[Wolves] [OT] SMT soldering

Chris Ellis chris at intrbiz.com
Sat Mar 19 19:33:28 UTC 2022

Hi James

On Sat, Mar 19, 2022 at 2:52 PM James Dutton via Wolves
<wolves at mailman.lug.org.uk> wrote:
> Hi,
> I know this is not Linux, but I know some people on this list play with electronics.
> I have a component I wish to replace on a PCB.
> NCP1250
> It is a TSOP−6 package about 1.5 x 3 mm. It is a chip with 6 pins.
> I have not done surface mount stuff before.
> As it is so small, what do people suggest as options for going about doing it?

That should be pretty manageable with just a standard soldering iron.

The general trick with SMT hand iron work is rather counter-intuitive,
basically be messy and then clean up.  Desoldering braid and some flux
paste is very essential.

Essentially, tack one lead into place to align it.  Then drag a solder
ball over the pins, don't worry about bridges.  Then clean up with the
desoldering braid.  Volia a clean looking SMT joint.

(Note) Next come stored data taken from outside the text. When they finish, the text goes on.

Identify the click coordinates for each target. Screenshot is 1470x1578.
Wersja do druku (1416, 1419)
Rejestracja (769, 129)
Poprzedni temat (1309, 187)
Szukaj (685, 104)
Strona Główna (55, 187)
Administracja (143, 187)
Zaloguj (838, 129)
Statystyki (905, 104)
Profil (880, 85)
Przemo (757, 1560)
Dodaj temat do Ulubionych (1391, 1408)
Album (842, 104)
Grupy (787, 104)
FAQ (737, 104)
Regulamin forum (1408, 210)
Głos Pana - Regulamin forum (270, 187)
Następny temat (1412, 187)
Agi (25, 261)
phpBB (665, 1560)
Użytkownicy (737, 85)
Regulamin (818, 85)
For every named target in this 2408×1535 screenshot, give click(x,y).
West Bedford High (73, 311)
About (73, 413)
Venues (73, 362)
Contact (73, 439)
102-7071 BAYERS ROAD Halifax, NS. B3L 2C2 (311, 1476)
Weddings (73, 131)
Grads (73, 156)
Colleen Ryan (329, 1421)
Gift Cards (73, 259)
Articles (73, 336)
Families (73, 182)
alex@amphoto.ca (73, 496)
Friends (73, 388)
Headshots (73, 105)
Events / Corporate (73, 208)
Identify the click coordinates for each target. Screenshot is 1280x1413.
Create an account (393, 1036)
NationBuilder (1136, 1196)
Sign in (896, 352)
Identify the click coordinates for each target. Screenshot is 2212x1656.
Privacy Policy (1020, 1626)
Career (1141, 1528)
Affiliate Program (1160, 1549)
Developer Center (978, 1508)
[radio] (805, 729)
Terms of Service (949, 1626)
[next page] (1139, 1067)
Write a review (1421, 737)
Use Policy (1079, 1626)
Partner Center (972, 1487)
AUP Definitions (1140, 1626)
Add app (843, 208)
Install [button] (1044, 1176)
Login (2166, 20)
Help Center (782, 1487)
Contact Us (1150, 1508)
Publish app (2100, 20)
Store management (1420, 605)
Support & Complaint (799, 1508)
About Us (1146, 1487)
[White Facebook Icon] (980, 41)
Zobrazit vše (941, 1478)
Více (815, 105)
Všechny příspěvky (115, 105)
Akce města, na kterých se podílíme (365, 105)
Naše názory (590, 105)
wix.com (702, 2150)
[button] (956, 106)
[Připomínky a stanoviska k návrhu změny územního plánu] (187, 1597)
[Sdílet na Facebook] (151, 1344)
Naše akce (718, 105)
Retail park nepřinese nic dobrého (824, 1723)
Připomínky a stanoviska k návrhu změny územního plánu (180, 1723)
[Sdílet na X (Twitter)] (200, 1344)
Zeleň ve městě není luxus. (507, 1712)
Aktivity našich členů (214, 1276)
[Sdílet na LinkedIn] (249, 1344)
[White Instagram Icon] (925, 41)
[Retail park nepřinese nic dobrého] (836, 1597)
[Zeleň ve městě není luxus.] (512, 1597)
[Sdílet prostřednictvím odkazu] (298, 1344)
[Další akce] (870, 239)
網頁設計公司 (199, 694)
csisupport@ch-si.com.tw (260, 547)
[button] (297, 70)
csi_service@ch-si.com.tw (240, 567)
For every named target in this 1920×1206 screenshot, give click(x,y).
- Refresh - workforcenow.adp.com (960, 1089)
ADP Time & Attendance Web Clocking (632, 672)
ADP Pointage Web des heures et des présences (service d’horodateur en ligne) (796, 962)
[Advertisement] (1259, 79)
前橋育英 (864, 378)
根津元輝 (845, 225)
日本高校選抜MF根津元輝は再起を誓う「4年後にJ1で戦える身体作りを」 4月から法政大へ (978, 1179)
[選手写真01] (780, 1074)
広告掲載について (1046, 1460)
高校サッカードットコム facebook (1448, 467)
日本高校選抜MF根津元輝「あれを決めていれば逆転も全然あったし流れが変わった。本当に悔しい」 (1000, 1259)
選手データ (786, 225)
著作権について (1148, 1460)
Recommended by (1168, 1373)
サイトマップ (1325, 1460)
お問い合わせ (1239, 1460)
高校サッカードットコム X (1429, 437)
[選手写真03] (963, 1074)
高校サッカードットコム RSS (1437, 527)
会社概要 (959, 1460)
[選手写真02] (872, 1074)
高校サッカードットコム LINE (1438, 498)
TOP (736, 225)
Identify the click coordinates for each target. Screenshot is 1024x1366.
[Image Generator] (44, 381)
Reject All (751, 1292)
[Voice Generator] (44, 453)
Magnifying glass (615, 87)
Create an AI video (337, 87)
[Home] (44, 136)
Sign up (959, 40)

Removing the part with just an iron might be more difficult and
soldering a new one.  I'd probably carefully cut the leads of the
broken chip and then remove each lead.

The other option is to buy a hot air SMD rework station, you should be
able to get one on Ebay/Amazon for ~£30ish (tend to go by the name
858D).  You can use this to reflow just the specific parts.  Easy to
remove the part.
Then add solder to each pad with an iron, cover in flux and use the
hot air to reflow.

> I am trying to repair a PSU because I don't like waste.
> I understand electronics, and know how to solder normal through hole components well enough.
> Other complications, when it broke, it has fused resistors (causing them to be open circuit) and at the same time missing a label, so it is quite difficult for me to determine what value resistor they were. Any ideas?

This is pretty tricky, you'd have to try and reverse the PCB to a
schematic to work out roughly what the part does.  Hopefully it's not
important like a feedback resistor where the value really matters.

> I also understand that it would be cheaper and easier to just go out and purchase a new PSU, but that is not the point here. It's more of the challenge and environmental aspect that I am doing it for.

SMT work is pretty fun and quite satisfying once you've learnt some of
the tricks.  It can be surprising how easy SOICs and stuff can be with
the drag soldering trick.  Hot air is very handy but also a bit of a
pain in the arse at times, especially when the air moves the part around.